Une pénurie de main-d’œuvre peut s’observer momentanément dans une profession, mais c’est un phénomène qui perdure rarement. De manière générale, on peut reconnaître une situation de pénurie pour une profession donnée (et dans une région donnée) lorsque sont présent de façon simultané les signaux suivants :

– Une forte croissance de l’emploi – Un très faible taux de chômage – Difficulté de recrutement – Croissance importante des salaires – Une absence ou insuffisance de relève (par exemple, des finissants)
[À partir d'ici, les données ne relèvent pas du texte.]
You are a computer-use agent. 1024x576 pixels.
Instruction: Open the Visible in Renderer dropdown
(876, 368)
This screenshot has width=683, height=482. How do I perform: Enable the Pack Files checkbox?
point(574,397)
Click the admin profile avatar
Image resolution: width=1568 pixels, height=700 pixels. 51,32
Dans l’industrie du transport, nous savons qu’il y a rareté à trouver des chauffeurs et ça commence aussi  à se remarquer au niveau des postes cadres. Le transport recrute avec peine et se rapproche des finissants  des  DEP  pour embaucher dès la fin des études.
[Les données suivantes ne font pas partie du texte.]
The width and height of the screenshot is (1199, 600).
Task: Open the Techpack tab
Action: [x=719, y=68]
Bref, on constate que même  chez  ceux qui parlent de pénurie, l’appréciation diffère quant au moment où elle se manifestera. Il n’est pas étonnant que le message soit diffus. Chacun cherche à tirer la couverture sur son secteur d’activité pour solliciter des candidatures ou pour orienter le choix des étudiants quant à leur carrière. On convient alors qu’il est davantage question de difficulté de recrutement que de rareté de main-d’œuvre. Personne n’a le courage de se retrousser les manches et de faire différemment. Que ce soit des portes ouvertes, des journées de l’emploi ou des présentations dans les écoles, écoutez le discours et regardez qui la diffuse, le problème est là. Pour que ça fonctionne vos valeurs personnelles doivent être les mêmes que ceux de l’entreprise que vous représenté.  Maintenant, quels sont les valeurs des entreprises de transport? La question commence à jouer là où ça fait mal, et c’est compréhensible, il suffit d’appeler pour faire application et la raison de la pénurie commence là. L’industrie du transport n’est pas en manque de main-d’œuvre, elle est en manque de savoir vivre.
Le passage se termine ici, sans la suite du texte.